• ABOUT THIS EXERCISE:
Exactly the lines below, starting with the one containing "This screenshot has height=413, width=238." and going on through the one containing "Click the Net", must be reproduced, both ends included, and no pictures with them.

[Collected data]
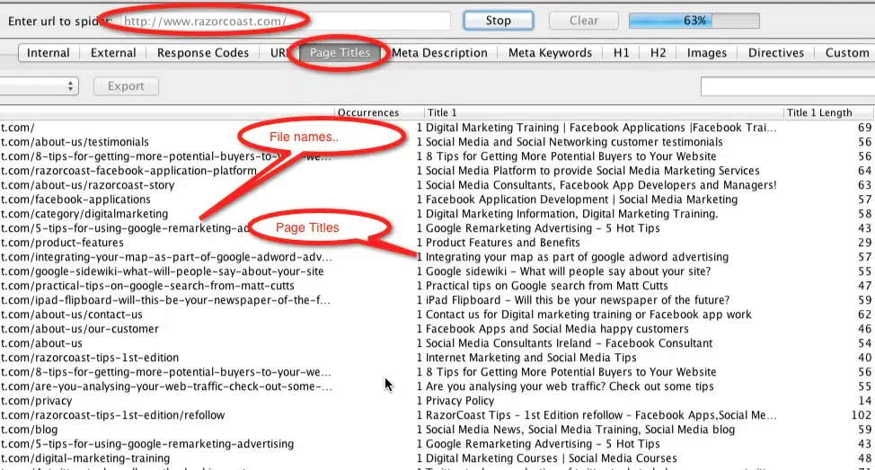
Task: Open the Directives tab
Action: click(776, 53)
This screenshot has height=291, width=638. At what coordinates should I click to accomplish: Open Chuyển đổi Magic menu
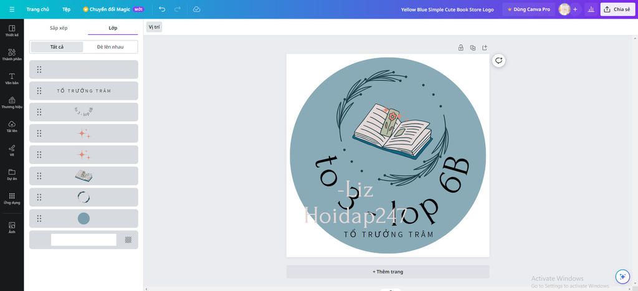pos(113,9)
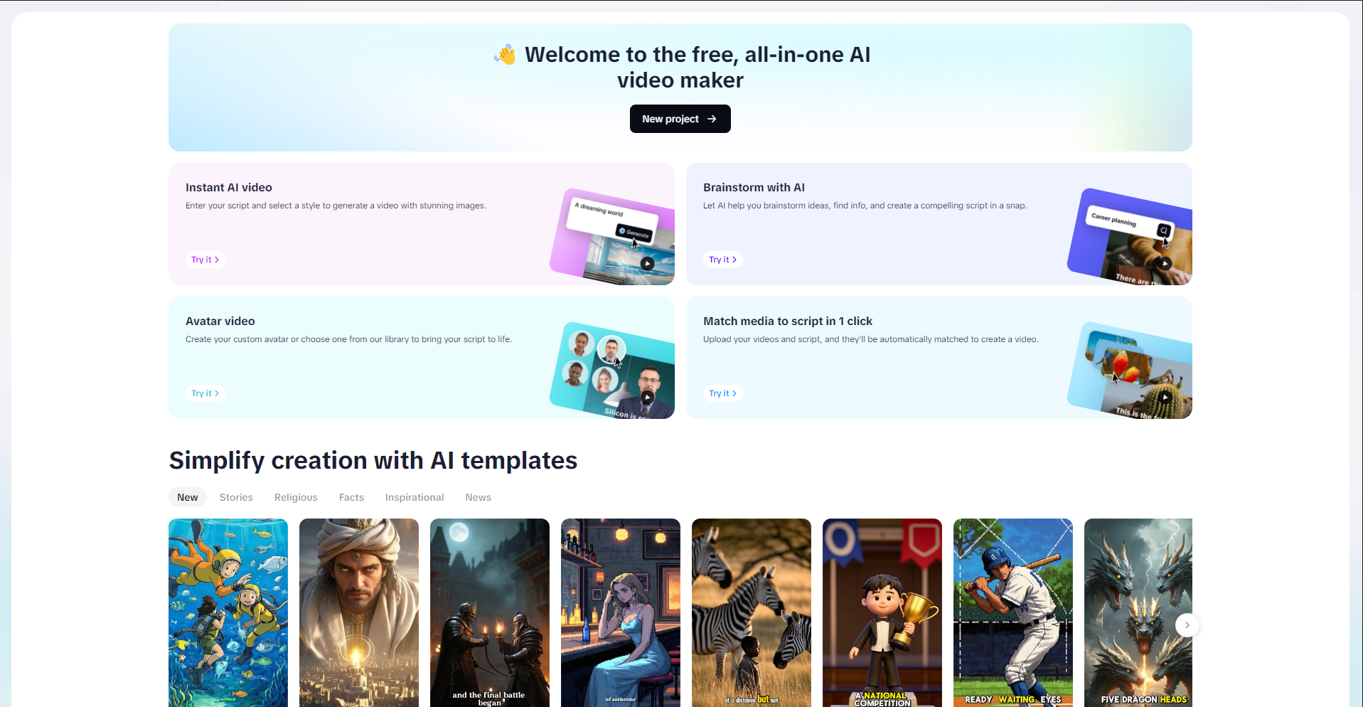Open Try it under Match media to script
The width and height of the screenshot is (1363, 707).
(723, 393)
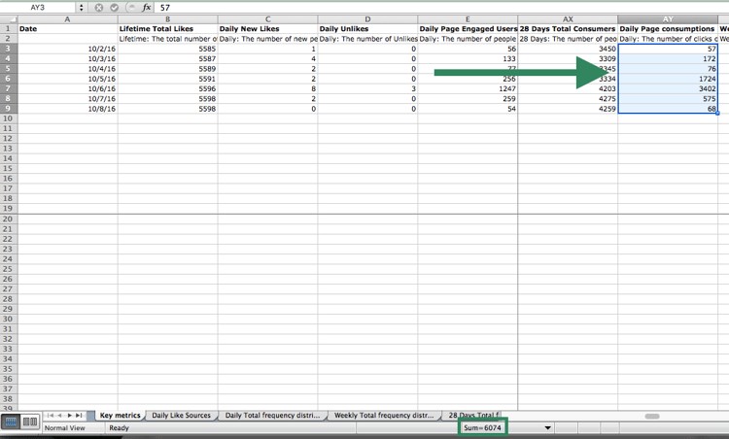
Task: Switch to Weekly Total frequency distribution tab
Action: click(x=383, y=416)
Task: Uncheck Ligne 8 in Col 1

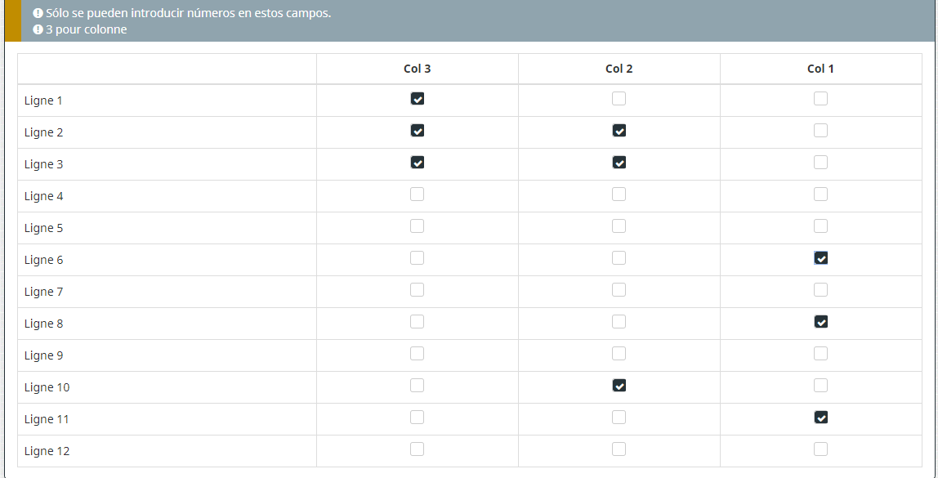Action: (x=821, y=322)
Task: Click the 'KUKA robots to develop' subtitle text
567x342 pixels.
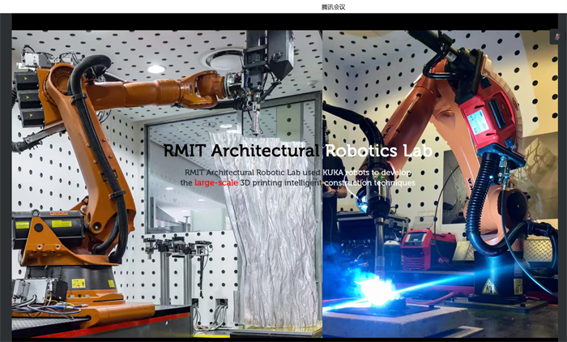Action: (357, 172)
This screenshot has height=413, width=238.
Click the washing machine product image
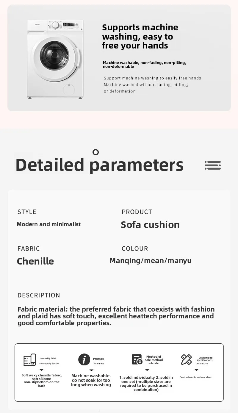click(55, 59)
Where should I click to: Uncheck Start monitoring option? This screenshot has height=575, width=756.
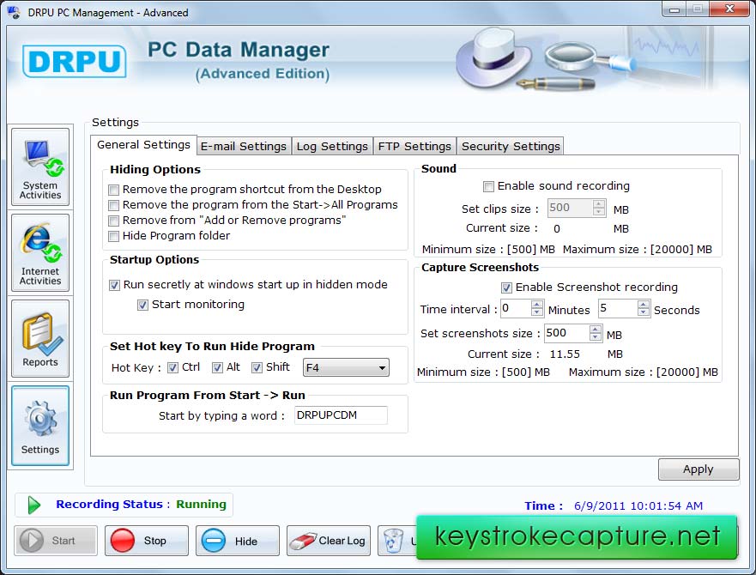(x=142, y=305)
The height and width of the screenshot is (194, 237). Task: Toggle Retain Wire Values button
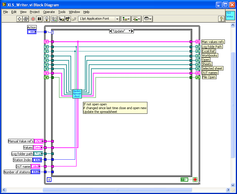pyautogui.click(x=54, y=19)
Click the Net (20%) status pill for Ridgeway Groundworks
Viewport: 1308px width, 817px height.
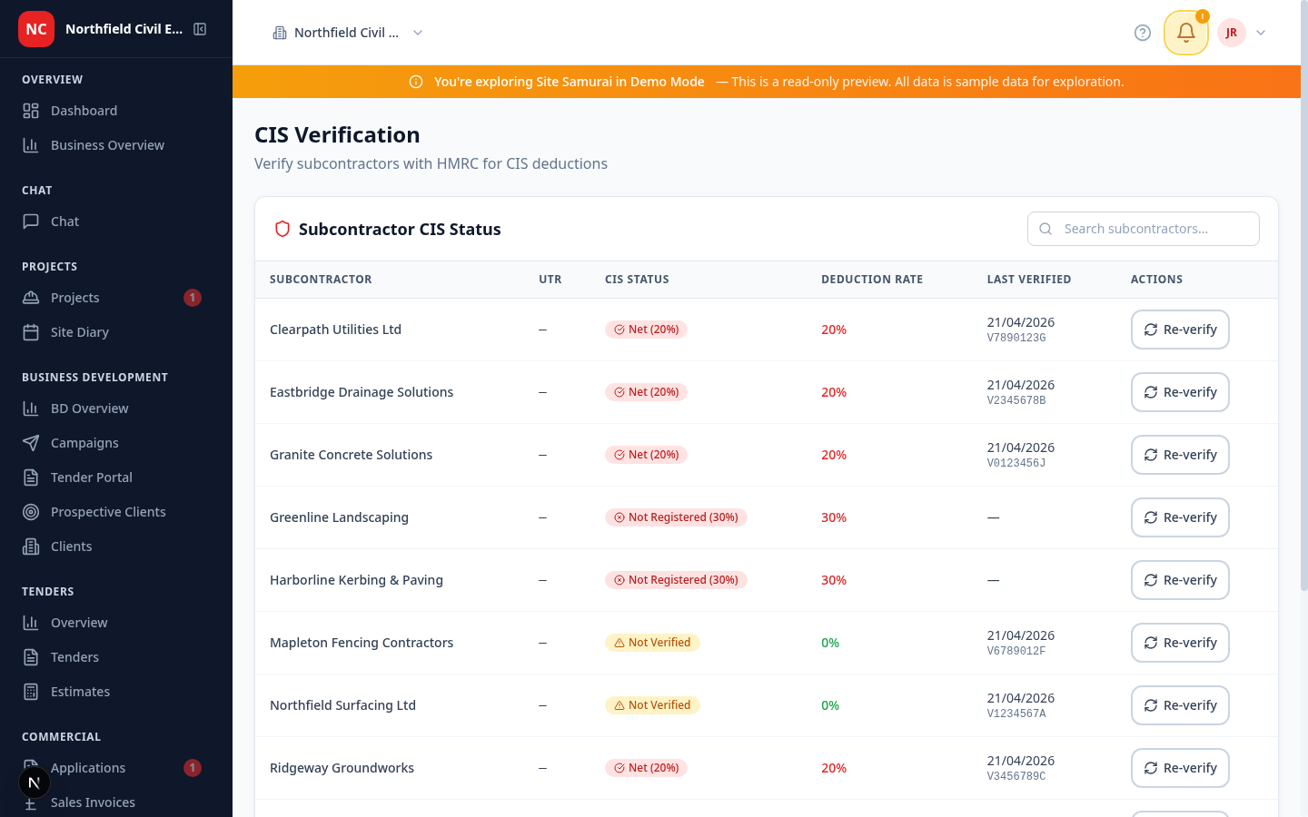tap(646, 767)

• WRITTEN REPLY:
This screenshot has height=413, width=238.
Click the washing machine product image
click(55, 59)
Where should I click to: Uncheck Start monitoring option? This screenshot has height=575, width=756.
(x=142, y=305)
The height and width of the screenshot is (194, 237). Task: Toggle Retain Wire Values button
pyautogui.click(x=54, y=19)
Click the Net (20%) status pill for Ridgeway Groundworks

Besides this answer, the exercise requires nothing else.